### EXERCISE:
Give an exact reproduction of all the lines in the listing.
####
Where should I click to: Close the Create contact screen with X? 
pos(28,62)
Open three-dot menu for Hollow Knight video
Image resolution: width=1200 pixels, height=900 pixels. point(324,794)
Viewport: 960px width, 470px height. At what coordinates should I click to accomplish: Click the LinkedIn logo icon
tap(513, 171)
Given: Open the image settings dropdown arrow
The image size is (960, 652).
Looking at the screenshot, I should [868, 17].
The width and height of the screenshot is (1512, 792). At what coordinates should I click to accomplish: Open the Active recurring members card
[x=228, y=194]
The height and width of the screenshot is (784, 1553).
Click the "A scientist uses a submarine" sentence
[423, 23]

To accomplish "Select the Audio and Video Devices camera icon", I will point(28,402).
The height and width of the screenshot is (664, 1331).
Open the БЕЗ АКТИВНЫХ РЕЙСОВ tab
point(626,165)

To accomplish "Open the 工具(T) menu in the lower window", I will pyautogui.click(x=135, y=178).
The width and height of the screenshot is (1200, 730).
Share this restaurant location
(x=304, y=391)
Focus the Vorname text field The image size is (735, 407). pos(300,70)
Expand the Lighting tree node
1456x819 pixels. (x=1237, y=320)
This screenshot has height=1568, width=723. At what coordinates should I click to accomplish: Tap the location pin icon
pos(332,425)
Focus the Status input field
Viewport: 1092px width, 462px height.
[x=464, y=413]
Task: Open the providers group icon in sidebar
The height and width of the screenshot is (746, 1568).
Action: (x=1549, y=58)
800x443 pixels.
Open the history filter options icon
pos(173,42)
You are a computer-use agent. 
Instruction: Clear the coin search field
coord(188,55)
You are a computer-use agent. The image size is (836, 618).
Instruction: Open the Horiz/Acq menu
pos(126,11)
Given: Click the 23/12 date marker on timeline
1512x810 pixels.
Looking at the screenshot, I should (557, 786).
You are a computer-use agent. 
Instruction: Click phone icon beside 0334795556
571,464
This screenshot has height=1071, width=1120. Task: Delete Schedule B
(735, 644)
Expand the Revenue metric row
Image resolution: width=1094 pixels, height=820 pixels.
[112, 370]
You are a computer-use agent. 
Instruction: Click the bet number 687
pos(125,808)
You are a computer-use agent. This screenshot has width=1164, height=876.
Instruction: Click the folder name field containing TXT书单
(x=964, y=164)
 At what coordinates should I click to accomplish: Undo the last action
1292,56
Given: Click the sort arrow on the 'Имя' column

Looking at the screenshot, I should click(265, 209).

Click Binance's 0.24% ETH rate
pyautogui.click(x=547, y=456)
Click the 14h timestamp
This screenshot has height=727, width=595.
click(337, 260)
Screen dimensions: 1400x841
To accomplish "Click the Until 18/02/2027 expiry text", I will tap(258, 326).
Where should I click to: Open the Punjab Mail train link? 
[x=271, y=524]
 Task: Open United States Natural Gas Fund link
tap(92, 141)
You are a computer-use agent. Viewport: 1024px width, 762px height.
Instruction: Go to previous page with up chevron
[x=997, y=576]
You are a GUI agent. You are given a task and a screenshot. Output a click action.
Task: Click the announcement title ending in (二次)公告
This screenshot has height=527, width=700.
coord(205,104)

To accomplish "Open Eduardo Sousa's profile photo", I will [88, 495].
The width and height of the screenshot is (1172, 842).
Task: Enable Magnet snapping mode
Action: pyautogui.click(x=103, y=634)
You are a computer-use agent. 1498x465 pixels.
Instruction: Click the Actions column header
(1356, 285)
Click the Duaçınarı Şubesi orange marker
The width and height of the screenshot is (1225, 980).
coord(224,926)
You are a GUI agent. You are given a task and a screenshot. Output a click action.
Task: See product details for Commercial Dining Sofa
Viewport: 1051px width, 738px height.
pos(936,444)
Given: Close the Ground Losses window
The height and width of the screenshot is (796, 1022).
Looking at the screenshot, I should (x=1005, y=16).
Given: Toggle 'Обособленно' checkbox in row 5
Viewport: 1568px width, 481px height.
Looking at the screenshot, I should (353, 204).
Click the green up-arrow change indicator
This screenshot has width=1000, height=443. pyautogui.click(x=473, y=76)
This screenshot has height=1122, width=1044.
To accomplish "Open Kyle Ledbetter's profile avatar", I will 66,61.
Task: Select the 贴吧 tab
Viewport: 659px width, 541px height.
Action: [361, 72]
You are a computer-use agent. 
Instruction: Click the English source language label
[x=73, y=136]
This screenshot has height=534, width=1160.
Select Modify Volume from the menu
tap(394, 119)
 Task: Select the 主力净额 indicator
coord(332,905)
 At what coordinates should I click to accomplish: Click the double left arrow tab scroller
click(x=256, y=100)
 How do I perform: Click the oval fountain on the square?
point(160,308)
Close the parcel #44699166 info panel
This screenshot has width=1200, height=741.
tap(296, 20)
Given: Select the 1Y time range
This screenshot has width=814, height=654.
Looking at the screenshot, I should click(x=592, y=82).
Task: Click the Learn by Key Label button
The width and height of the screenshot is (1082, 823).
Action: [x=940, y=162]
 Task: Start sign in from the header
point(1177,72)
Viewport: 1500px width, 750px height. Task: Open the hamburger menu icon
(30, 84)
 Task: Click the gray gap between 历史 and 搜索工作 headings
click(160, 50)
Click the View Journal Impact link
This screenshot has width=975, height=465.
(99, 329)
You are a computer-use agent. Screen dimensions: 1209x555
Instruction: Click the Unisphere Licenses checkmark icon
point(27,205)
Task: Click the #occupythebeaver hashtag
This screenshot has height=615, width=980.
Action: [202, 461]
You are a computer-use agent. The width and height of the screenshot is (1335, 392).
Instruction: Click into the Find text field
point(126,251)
####
### EXERCISE OUTPUT:
Where should I click to: Close the Create contact screen with X? 
pos(28,62)
Open three-dot menu for Hollow Knight video
Image resolution: width=1200 pixels, height=900 pixels. point(324,794)
Viewport: 960px width, 470px height. At what coordinates should I click to accomplish: Click the LinkedIn logo icon
tap(513, 171)
Given: Open the image settings dropdown arrow
The image size is (960, 652).
Looking at the screenshot, I should [868, 17].
The width and height of the screenshot is (1512, 792). At what coordinates should I click to accomplish: Open the Active recurring members card
[x=228, y=194]
The height and width of the screenshot is (784, 1553).
Click the "A scientist uses a submarine" sentence
[423, 23]

To accomplish "Select the Audio and Video Devices camera icon", I will point(28,402).
The height and width of the screenshot is (664, 1331).
Open the БЕЗ АКТИВНЫХ РЕЙСОВ tab
point(626,165)

To accomplish "Open the 工具(T) menu in the lower window", I will pyautogui.click(x=135, y=178).
The width and height of the screenshot is (1200, 730).
Share this restaurant location
(x=304, y=391)
Focus the Vorname text field The image size is (735, 407). pos(300,70)
Expand the Lighting tree node
1456x819 pixels. (x=1237, y=320)
This screenshot has height=1568, width=723. At what coordinates should I click to accomplish: Tap the location pin icon
pos(332,425)
Focus the Status input field
Viewport: 1092px width, 462px height.
[x=464, y=413]
Task: Open the providers group icon in sidebar
The height and width of the screenshot is (746, 1568).
Action: (x=1549, y=58)
800x443 pixels.
Open the history filter options icon
pos(173,42)
You are a computer-use agent. 
Instruction: Clear the coin search field
coord(188,55)
You are a computer-use agent. The image size is (836, 618).
Instruction: Open the Horiz/Acq menu
pos(126,11)
Given: Click the 23/12 date marker on timeline
1512x810 pixels.
Looking at the screenshot, I should (557, 786).
You are a computer-use agent. 
Instruction: Click phone icon beside 0334795556
571,464
This screenshot has height=1071, width=1120. Task: Delete Schedule B
(735, 644)
Expand the Revenue metric row
Image resolution: width=1094 pixels, height=820 pixels.
[112, 370]
You are a computer-use agent. 
Instruction: Click the bet number 687
pos(125,808)
You are a computer-use agent. This screenshot has width=1164, height=876.
Instruction: Click the folder name field containing TXT书单
(x=964, y=164)
 At what coordinates should I click to accomplish: Undo the last action
1292,56
Given: Click the sort arrow on the 'Имя' column

Looking at the screenshot, I should click(265, 209).

Click Binance's 0.24% ETH rate
pyautogui.click(x=547, y=456)
Click the 14h timestamp
This screenshot has height=727, width=595.
click(337, 260)
Screen dimensions: 1400x841
To accomplish "Click the Until 18/02/2027 expiry text", I will tap(258, 326).
Where should I click to: Open the Punjab Mail train link? 
[x=271, y=524]
 Task: Open United States Natural Gas Fund link
tap(92, 141)
You are a computer-use agent. Viewport: 1024px width, 762px height.
Instruction: Go to previous page with up chevron
[x=997, y=576]
You are a GUI agent. You are given a task and a screenshot. Output a click action.
Task: Click the announcement title ending in (二次)公告
This screenshot has height=527, width=700.
coord(205,104)

To accomplish "Open Eduardo Sousa's profile photo", I will [88, 495].
The width and height of the screenshot is (1172, 842).
Task: Enable Magnet snapping mode
Action: pyautogui.click(x=103, y=634)
You are a computer-use agent. 1498x465 pixels.
Instruction: Click the Actions column header
(1356, 285)
Click the Duaçınarı Şubesi orange marker
The width and height of the screenshot is (1225, 980).
coord(224,926)
You are a GUI agent. You are given a task and a screenshot. Output a click action.
Task: See product details for Commercial Dining Sofa
Viewport: 1051px width, 738px height.
pos(936,444)
Given: Close the Ground Losses window
The height and width of the screenshot is (796, 1022).
Looking at the screenshot, I should (x=1005, y=16).
Given: Toggle 'Обособленно' checkbox in row 5
Viewport: 1568px width, 481px height.
Looking at the screenshot, I should (353, 204).
Click the green up-arrow change indicator
This screenshot has width=1000, height=443. pyautogui.click(x=473, y=76)
This screenshot has height=1122, width=1044.
To accomplish "Open Kyle Ledbetter's profile avatar", I will 66,61.
Task: Select the 贴吧 tab
Viewport: 659px width, 541px height.
Action: [361, 72]
You are a computer-use agent. 
Instruction: Click the English source language label
[x=73, y=136]
This screenshot has height=534, width=1160.
Select Modify Volume from the menu
tap(394, 119)
 Task: Select the 主力净额 indicator
coord(332,905)
 At what coordinates should I click to accomplish: Click the double left arrow tab scroller
click(x=256, y=100)
 How do I perform: Click the oval fountain on the square?
point(160,308)
Close the parcel #44699166 info panel
This screenshot has width=1200, height=741.
tap(296, 20)
Given: Select the 1Y time range
This screenshot has width=814, height=654.
Looking at the screenshot, I should click(x=592, y=82).
Task: Click the Learn by Key Label button
The width and height of the screenshot is (1082, 823).
Action: [x=940, y=162]
 Task: Start sign in from the header
point(1177,72)
Viewport: 1500px width, 750px height. Task: Open the hamburger menu icon
(30, 84)
 Task: Click the gray gap between 历史 and 搜索工作 headings
click(160, 50)
Click the View Journal Impact link
This screenshot has width=975, height=465.
(99, 329)
You are a computer-use agent. Screen dimensions: 1209x555
Instruction: Click the Unisphere Licenses checkmark icon
point(27,205)
Task: Click the #occupythebeaver hashtag
This screenshot has height=615, width=980.
Action: [202, 461]
You are a computer-use agent. The width and height of the screenshot is (1335, 392).
Instruction: Click into the Find text field
point(126,251)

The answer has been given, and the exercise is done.